SPECIAL PATIENT POPULATIONS
Renal impairment
The 8th edition of the ACCP guidelines recommends that renal function be kept in mind when considering LMWH, fondaparinux, and other antithrombotic drugs that are cleared by the kidneys. Fondaparinux and LMWH can bioaccumulate in patients with renal insufficiency, who have a higher risk of bleeding to begin with, thereby compounding the risk. Options for patients with renal compromise include avoiding drugs that bioaccumulate, using a lower dosage, and monitoring the drug level or anticoagulant effect.1
Fondaparinux is explicitly contraindicated in patients with low body weight (< 50 kg) or renal impairment (creatinine clearance < 30 mL/min). Renal function should be assessed periodically in any patients receiving the drug.18
I also would not use fondaparinux or LMWH in patients with rapidly changing renal function. For patients with chronic, stable renal impairment, one can reduce the dose of LMWH empirically; one LMWH, enoxaparin, has specific dosing guidelines in its package insert (one-third reduction in dose), but this option does not hold for patients with rapidly changing renal function.19
Obesity
The 8th edition of the ACCP guidelines recommends weight-based dosing of thromboprophylactic agents in obese patients. The guidelines particularly recommend that patients undergoing inpatient bariatric surgery be given higher doses of LMWH or unfractionated heparin.1,20
Frederiksen et al measured the anticoagulant effect of a single fixed dose of a LMWH (using anti-factor Xa heparin activity levels) and found that it was dependent on body weight.21 This suggests that fixed doses that are effective in normal-weight patients may have no detectable anti-coagulant effect in patients with very high body weight.

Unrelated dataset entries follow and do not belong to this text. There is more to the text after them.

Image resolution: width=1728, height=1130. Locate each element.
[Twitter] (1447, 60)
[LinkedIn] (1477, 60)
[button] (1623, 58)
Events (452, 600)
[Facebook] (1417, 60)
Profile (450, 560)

Weight-based dosing: mounting nonprospective evidence. Weight-based dosage adjustment for the morbidly obese has not been directly studied in a prospective, randomized fashion. A nonrandomized study by Scholten et al compared two regimens of enoxaparin (30 mg twice daily vs 40 mg twice daily) among 481 obese patients undergoing bariatric surgery; each regimen was used along with mechanical thromboprophylaxis.22 They found that the higher-dose regimen was associated with significantly fewer postoperative DVT complications (0.6% vs 5.4%; P < .01) without an increase in bleeding complications.
Separately, Shepherd et al used weight-adjusted doses of unfractionated heparin (started on the evening of surgery) to achieve subtherapeutic peak anti–factor Xa heparin activity levels of 0.11 to 0.25 IU/mL in a series of 700 patients undergoing laparoscopic gastric bypass surgery.23 The resulting doses were greater than those in traditional fixed-rate protocols, but rates of bleeding and VTE events were low and comparable to those reported in patients receiving standard doses.
Don’t rule out multimodal approaches. Multimodal prophylaxis can also be used in obese patients and need not be abandoned as a result of size considerations. For instance, two intermittent compression therapy devices can be pieced together with a Velcro binder if a single device is too small to be worn.